京都大学というのは、ちょっと特殊事情があって、大阪のような遠くから通ってくるのは少数派で、多くの人は大学の近辺に住んでいる。だから、研究時間はかなりフレキシブルで、夜中に実験する人もけっこういる。私も、実験で遅くなった時のために大学の近くに部屋を借りていたのであるが、その涙の日から何日かたった眠れぬ夜、午前二時頃にふらっと研究室に出かけた時、二つめのできごとに遭遇した。

当時講師であった私は、「六研」という大きな研究室を一つまかされ、7〜8人の大学院生たちを指導していたが、その夜、夜中の二時というのに、なんと、その部屋の全員が実験をしていたのである。めったにあることではない。心底おどろき、我が目を疑った。辞めるということは、この子らの研究指導を途中でほうりだすことなのだ。こんなにがんばってくれているのに、そんなわけにはいくまいと、36歳の誕生日をすぎてから、もうすこしがんばる決意をした。

そして一ヶ月あまり。それまでもやもやしていた研究が劇的に進み、ゴールデンウィークあけに目が覚めるほどすばらしいデータが出た。いまでもそのデータを見た時の興奮は昨日のことのように思い出せる。うれしくてうれしくて、キャンパスのまわりを、意味もなく、1時間も2時間も自転車で走り回ったのだから。そして、その研究が無事にScience誌に掲載され、母校大阪大学の微生物病研究所教授へと栄転することがきまった。

いいデータが出てしばらくしたある日、鼻歌を歌っている自分を発見して、あぁ鼻歌を歌うのはどれだけぶりだろうか、と驚いたことがある。後から振り返ってみると、限界まで追い詰められていたのかとわかるけれど、追い詰められている時というのは、そこまでとは思っていなかった。
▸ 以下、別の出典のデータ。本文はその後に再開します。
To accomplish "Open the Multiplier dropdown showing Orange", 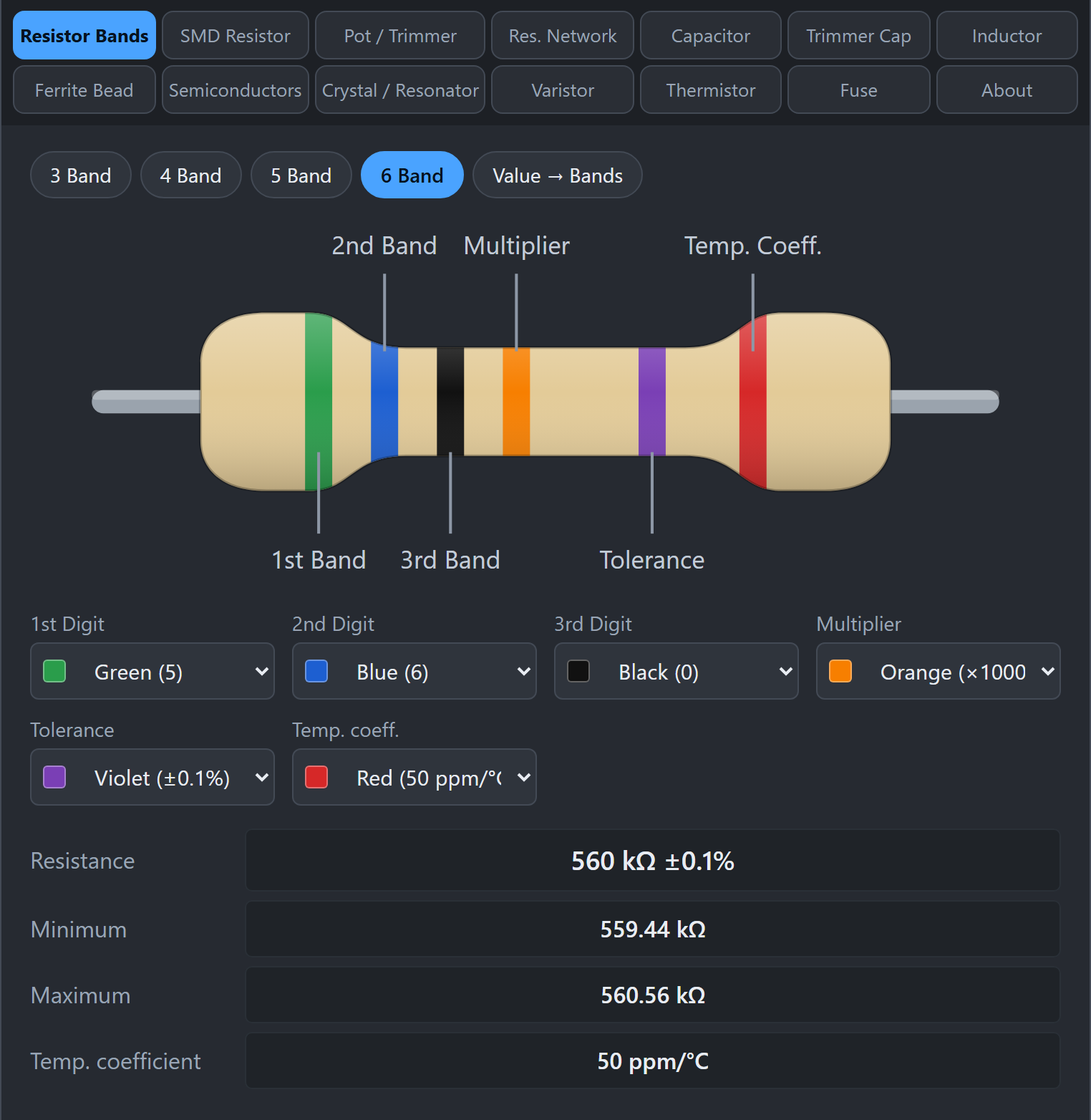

苦労を売りにするようでは、人間、最後である、と常々思っているし、苦労などしないにこしたことはない。しかし、あの頃の苦労があったから、それ以降、たいがいのことがあっても、まぁ、あれに比べればどうっちゅうことはない、という腹のくくり方ができているのも事実である。

カタルシスのような涙がなかったら、そして、午前二時の研究室全員集合状態がなかったら、36歳の誕生日を契機に研究を辞めていただろうと思う。ひょっとしたら、あのころは、私の近くに神様がいて、あと一歩だからもうちょっと続けなさいと励ましてくれていたのかもしれない。研究をしていると、必ずしんどいことがあるし、そのしんどいことを乗り越えないと、次の一面に挑戦する権利すら与えられない。残念なことに、努力は必ずしも報われるとは限らない。しかし、かつての大阪大学総長・山村雄一先生が残された名言「天命を待って人事を尽くす」という姿勢だけは保っていないと、決して前に進むこともできないのだ。二つの小さな出来事がなければ人事を尽くせなかっただろうと思うと、とても不思議な気がする。でも、天命や運命というのは、ひょっとしたら、その程度の小さなことで決まっていくものなのかもしれませんね。